Twilight (Catherine Hardwicke, 2008)
When I was shopping in London with Anahit last Saturday, every time we came across one of those advertising moving-board things, the DVD for Twilight came up. Such a thing actually achieved its aim, for it made me wanna give Hardwicke's movie adaptation of Stephanie Meyer's novel a re-appraisal. So I did, although thankfully the advertisement hadn't brainwashed me into thinking I was watching a good film. Re-viewing it, this time with the brother, just accentuated many of the unintentionally parts I'd spotted in the first film; whether it be Robert Pattinson's drug-addict-like performance, to the less-than-overwhelming CGI effects (and overusage of such). Kristen Stewart actually gives an alright performance, albeit one that is a little heavy on the long pauses, but Pattinson is just so awful. The source material was horribly fanfic-ish, and Hardwicke's direction is not much different; both Meyer and Hardwicke both clearly wanna bung Edward Cullen and be Bella. Thus, Twilight results in being wish-fulfilment on the part of the writer and director more than anything. A load of bungdung.

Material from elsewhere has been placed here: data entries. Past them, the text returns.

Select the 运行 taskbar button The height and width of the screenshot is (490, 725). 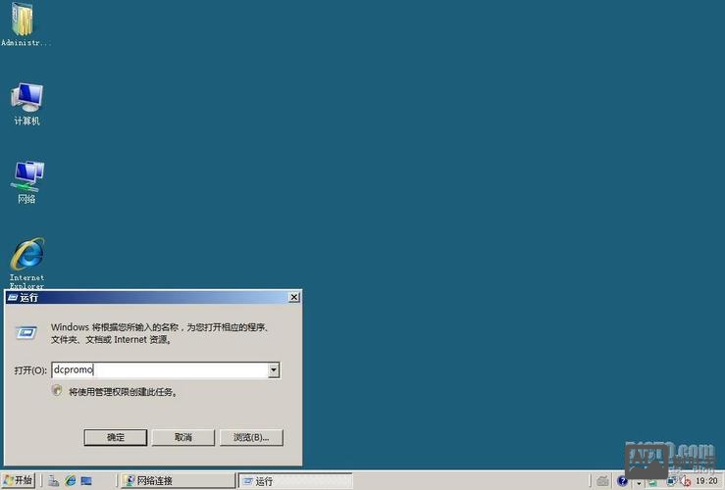click(294, 481)
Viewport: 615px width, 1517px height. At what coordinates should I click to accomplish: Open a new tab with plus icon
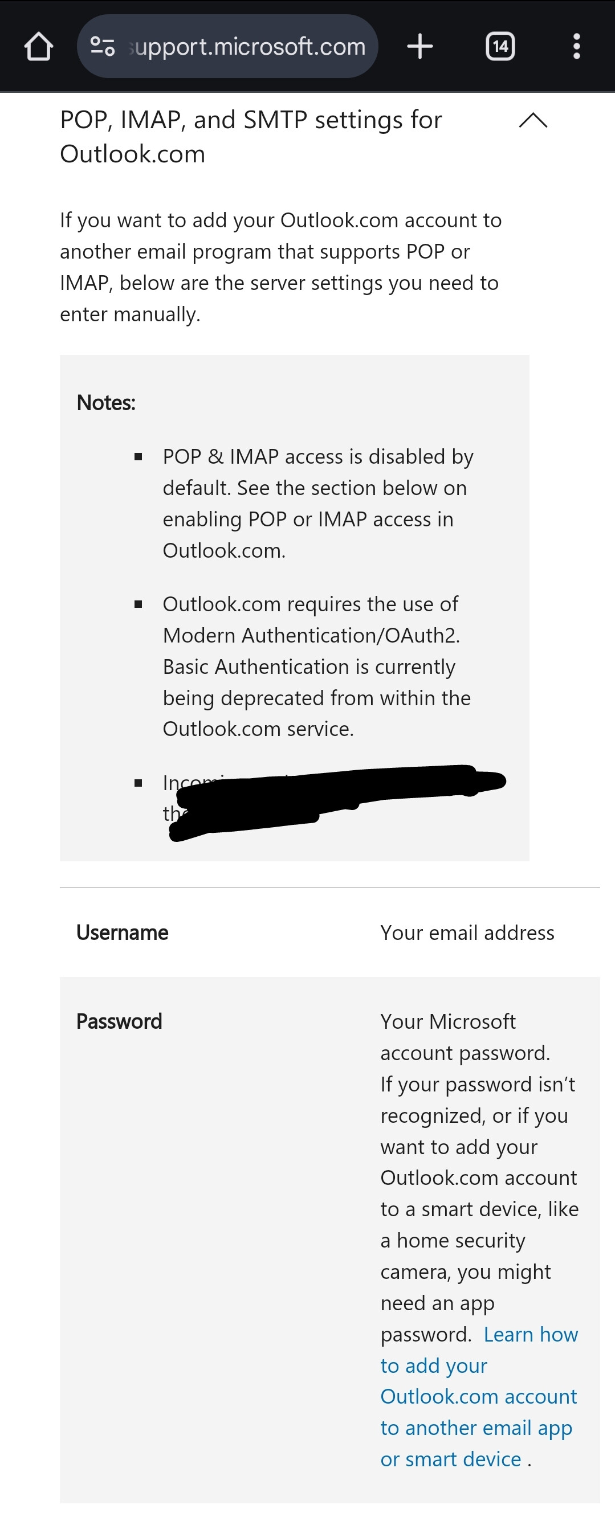coord(420,47)
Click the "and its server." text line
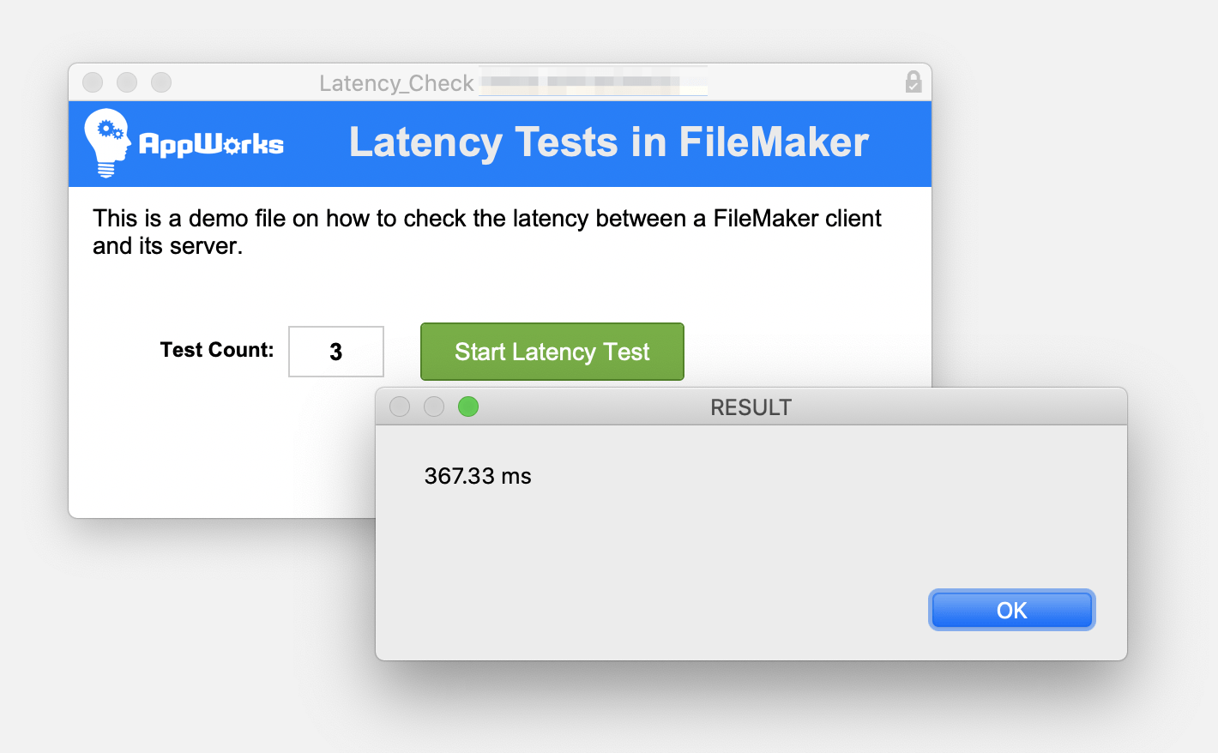 pyautogui.click(x=168, y=246)
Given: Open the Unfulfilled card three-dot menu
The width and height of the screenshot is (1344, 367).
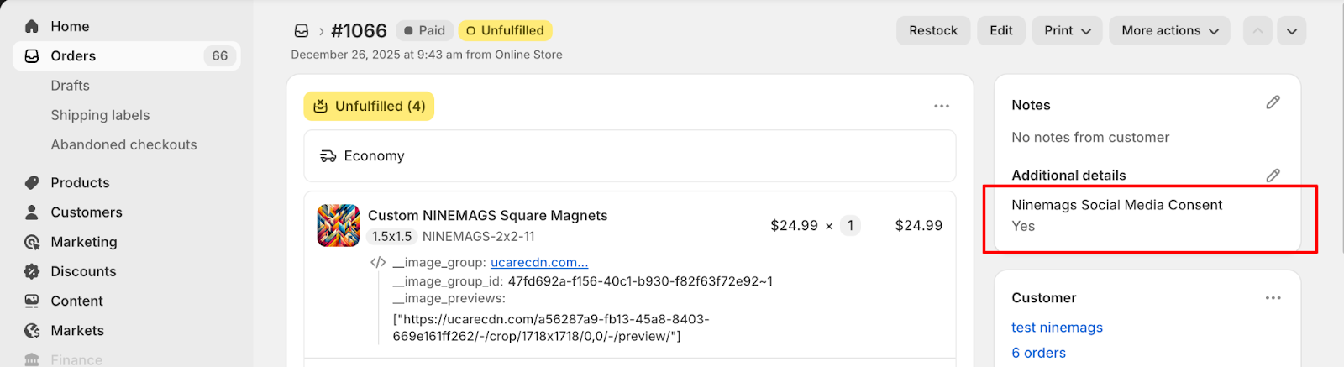Looking at the screenshot, I should tap(941, 106).
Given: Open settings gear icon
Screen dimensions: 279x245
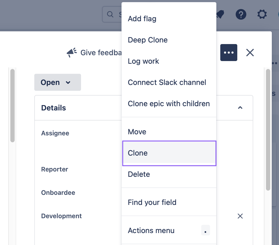Looking at the screenshot, I should tap(262, 14).

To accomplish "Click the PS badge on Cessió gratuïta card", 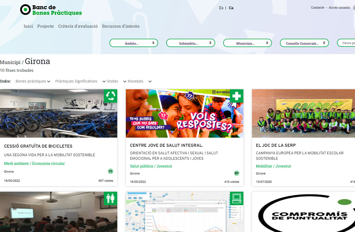I will coord(111,171).
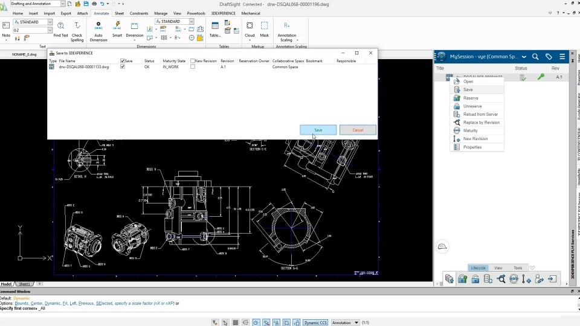Image resolution: width=580 pixels, height=326 pixels.
Task: Expand the Annotation scale dropdown in status bar
Action: (356, 322)
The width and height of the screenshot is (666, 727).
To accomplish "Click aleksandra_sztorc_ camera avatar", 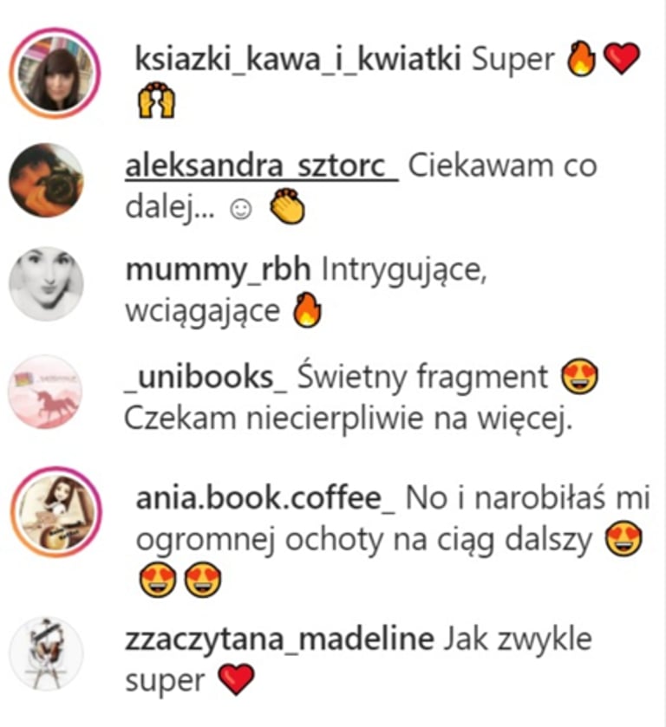I will (47, 180).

Wedding Crashers (David Dobkin, 2005)
Forgettable but enjoyable romantic comedy starring Owen Wilson and Vince Vaughn as a pair of womanizers who like to crash weddings and then bung the women they meet from them. Wilson and Vaughn have great chemistry, as do Wilson and Rachel McAdams, who plays a woman who makes Wilson want to get to know her, and not just like, her boobs. Her gorgeous smile and pretty face made me root for her throughout. Isla Fisher is also great fun as the clingy girl who lost her bunginity to Vaughn, and hence becomes crazily attached to him. Aside from the actors (Christopher Walken, as the dad of McAdams and Fisher, is also great), the film is pretty run-of-the-mill stuff, lacking in proper plot and geniune larf-out-loud humour, but, as they go, it wasn't too bad.
Låt den rätte komma in / Let the Right One In (Tomas Alfredson, 2008)
Kåre Hedebrant plays Oskar, a 12-year-old who's being bullied at school and is somewhat alienated from both his separated parents, who crosses paths with Lina Leandersson outside on the snowy jungle gym, and forms a slow and unsteady friendship with her, oblivious to the fact that she's a vampire.
Curious film, this. It was appropriately stagey and cinematic in equal measure, with austere backdrops and art direction and overwrought music, and the performances were on the whole strong, particularly Leandersson, who made a mesmerizing vampire with her large eyes and constant stare. But it suffered from not knowing what it wanted to be, whether that be a Swedish Dogme-style film about growing up and finding yourself, or an ouright slasher pic. The violence, when it came, were appropriately scary and shocking, but there was something not quite right about the way they were filmed, such that I wanted to larf. All in all, the positives outweigh the negatives of this film, but I was definitely left wanting.